Within the data, how many lines hold the word "Switch"? Answer with nothing but the number.

Top of Data extracts

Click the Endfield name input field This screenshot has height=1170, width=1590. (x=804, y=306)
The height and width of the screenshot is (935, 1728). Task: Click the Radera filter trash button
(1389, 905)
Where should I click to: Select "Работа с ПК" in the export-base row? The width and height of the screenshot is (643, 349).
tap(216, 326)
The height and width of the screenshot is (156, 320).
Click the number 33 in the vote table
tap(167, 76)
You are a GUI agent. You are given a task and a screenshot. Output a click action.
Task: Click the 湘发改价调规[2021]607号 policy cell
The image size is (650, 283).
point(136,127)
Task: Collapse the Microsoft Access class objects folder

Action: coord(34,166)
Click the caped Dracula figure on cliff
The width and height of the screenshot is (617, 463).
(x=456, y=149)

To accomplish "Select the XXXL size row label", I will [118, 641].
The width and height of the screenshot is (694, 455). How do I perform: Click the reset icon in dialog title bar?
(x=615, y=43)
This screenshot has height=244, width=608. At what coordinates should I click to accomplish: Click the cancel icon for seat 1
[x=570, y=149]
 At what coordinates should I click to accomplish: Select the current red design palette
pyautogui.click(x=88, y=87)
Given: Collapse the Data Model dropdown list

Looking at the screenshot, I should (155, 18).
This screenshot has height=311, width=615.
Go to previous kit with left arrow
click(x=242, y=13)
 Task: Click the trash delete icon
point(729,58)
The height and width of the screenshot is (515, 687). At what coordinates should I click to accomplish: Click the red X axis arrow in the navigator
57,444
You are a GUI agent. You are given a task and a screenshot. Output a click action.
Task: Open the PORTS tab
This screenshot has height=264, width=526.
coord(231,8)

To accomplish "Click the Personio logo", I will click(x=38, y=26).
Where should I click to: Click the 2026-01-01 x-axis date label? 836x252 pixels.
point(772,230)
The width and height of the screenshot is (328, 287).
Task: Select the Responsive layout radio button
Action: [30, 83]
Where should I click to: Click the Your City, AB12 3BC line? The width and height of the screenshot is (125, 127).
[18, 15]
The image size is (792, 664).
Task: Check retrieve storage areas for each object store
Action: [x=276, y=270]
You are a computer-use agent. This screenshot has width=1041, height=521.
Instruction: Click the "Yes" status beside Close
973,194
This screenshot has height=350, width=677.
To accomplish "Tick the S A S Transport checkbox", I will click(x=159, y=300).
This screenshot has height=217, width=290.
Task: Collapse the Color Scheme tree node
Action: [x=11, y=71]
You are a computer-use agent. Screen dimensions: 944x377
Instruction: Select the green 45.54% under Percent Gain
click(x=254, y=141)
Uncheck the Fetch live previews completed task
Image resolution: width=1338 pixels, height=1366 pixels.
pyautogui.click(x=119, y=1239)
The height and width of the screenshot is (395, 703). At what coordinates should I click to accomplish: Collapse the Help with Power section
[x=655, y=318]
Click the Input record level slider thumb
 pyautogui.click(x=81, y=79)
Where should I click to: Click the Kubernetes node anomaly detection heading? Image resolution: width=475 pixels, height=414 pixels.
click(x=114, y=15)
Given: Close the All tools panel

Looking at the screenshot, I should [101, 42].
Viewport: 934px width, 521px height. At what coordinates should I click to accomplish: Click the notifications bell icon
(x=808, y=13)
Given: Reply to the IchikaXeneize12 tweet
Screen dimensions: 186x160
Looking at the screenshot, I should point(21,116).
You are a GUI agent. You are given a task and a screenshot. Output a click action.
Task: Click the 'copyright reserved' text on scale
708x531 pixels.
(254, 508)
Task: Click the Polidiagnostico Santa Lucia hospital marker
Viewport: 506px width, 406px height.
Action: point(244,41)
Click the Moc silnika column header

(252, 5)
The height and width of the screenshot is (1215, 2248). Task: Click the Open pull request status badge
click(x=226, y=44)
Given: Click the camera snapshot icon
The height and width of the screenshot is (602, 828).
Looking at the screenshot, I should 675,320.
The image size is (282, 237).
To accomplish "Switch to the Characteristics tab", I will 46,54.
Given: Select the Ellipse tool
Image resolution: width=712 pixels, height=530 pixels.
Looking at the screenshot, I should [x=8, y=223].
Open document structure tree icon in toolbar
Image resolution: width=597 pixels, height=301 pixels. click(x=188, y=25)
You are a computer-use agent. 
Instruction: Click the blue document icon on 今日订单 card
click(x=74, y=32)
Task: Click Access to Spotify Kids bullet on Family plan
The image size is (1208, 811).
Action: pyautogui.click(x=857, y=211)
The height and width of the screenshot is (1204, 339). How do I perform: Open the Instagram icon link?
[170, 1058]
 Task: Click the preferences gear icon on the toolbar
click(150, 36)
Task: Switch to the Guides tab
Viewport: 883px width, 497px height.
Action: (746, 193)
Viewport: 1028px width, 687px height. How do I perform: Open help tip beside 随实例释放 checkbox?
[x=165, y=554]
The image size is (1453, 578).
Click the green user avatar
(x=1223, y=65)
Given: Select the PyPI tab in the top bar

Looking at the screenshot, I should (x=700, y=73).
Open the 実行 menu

Bottom of Data extracts

Problem solution
2